Морган задумчиво сощурилась. Потерла руки в перчатках.
— Но я американка, — ответила она. Снова открыла рот, но добавить к сказанному было нечего.
Каково нахальство, Владимир даже рассмеялся. Она американка, и поступать как вздумается — право, данное ей от рождения.
— К тому же, — продолжила Морган, — все ненавидят Ногу. Ее до сих не убрали исключительно по причине коррупции в правительстве. Мы лишь делаем то, чего хотят все. Не больше.
Да, взорвать Ногу — это бесспорно демократично. Манифестация воли народа. Морган и впрямь была посланником великой гордой страны хлопкоочистителей и Хабеас корпуса [59] Хабеас корпус — закон о неприкосновенности личности, принятый в Англии в 1679 г. и перекочевавший с эмигрантами в Америку.
. Владимир вспомнил их первое свидание много месяцев назад, эротизм ее уютного халата, легкость в общении; ему опять захотелось поцеловать ее в губы, лизнуть блестящие белые колонны ее зубов.
— Но что, если тебя все-таки поймают?
— Взрывать буду не я. — Морган вытерла слезившиеся глаза. — Я только храню си-4, потому что моя квартира — последнее место, где станут искать. — Она поправила ему наушники, криво сидевшие на голове. — А что, если тебя поймают?
— Ты о чем? — удивился Владимир. Его? Поймают? — Об этой ерунде с «ПраваИнвестом»? Пустяки. Мы всего-то пощипаем пару-тройку богатых ребят.
— Красть у размазни Гарри Грина — это одно, — заметила Морган, — но сажать Александру и Коэна на жуткий лошадиный наркотик… это хрен знает что.
— К нему действительно сильная привыкаемость? — Владимира тронуло то обстоятельство, что Морган оценивала его грешки по гибкой шкале: торговля наркотиками — плохо, мошенничество с вкладами — не столь плохо. — Гм, тогда, наверное, с этой дрянью надо завязывать.
Он взглянул на обложенные небеса. Прибыль от лошадиного транквилизатора была огромной, но сколько она составит в пересчете на звезды?
— И этот Сурок, — продолжала Морган. — Никогда бы не подумала, что ты станешь работать на такого босса. Он же совершенно испорченный человек.

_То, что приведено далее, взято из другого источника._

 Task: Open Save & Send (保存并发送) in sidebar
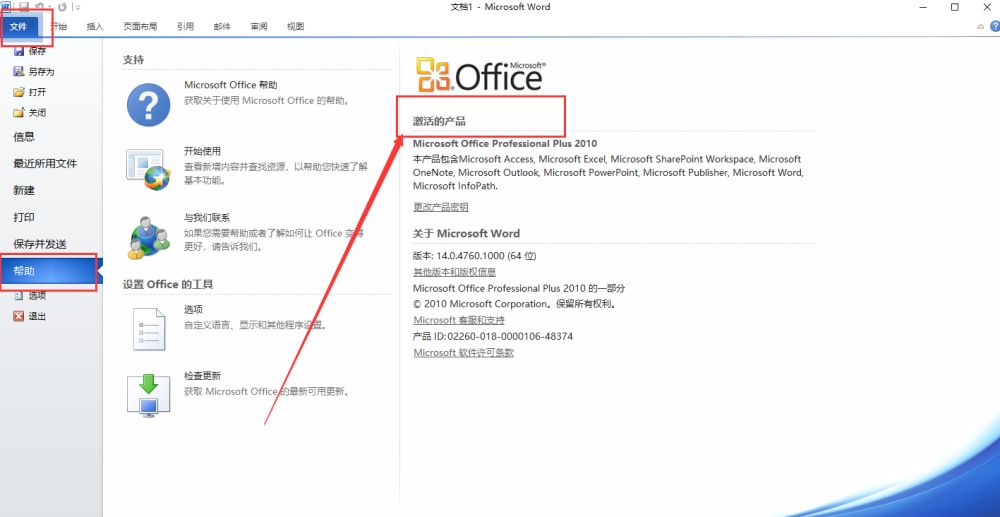[40, 244]

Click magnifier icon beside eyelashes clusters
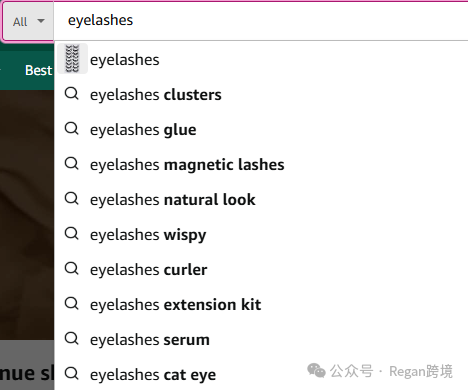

— Это мой народ, — объяснил Владимир, воздев руки, дабы подчеркнуть мессианский смысл выражения «мой народ». — Пойми, Морган, им некуда деваться. Сурок, Лена и прочие — история словно выбросила их на обочину. Все, с чем они росли, исчезло. И какой им остался выбор? Либо пробивать себе путь, отстреливаясь, в теневой экономике, либо водить автобус в Днепропетровске за двадцать долларов в месяц.
— А ты не думаешь, что это опасно — находиться в окружении маньяков такого сорта?
— Наверное. — Владимир наслаждался ее наморщенным в тревоге лбом. — То есть один малый, Гусев, постоянно пытается меня убить, но мне кажется, я сумел его прижать… Понимаешь, Сурка в бане березовыми вениками обычно хлещу я… Это такой ритуал… А раньше Гусев… Нет, начнем с того, что Гусев — страшный антисемит.
Он умолк.
На несколько морозных мгновений тяготы и неудобства его жизни зависли в облачках пара изо рта, будто реплики из комиксов. Они уже минут десять стояли на внеземной поверхности планеты Столовая, а из средств выживания были только варежки и наушники. Зимний пейзаж и обыкновенно навеваемое им чувство одиночества взяли свое: Владимира и Морган разом потянуло обняться, ее уродливая тужурка прижалась к его пальто с воротником из искусственного меха, наушники прильнули к наушникам.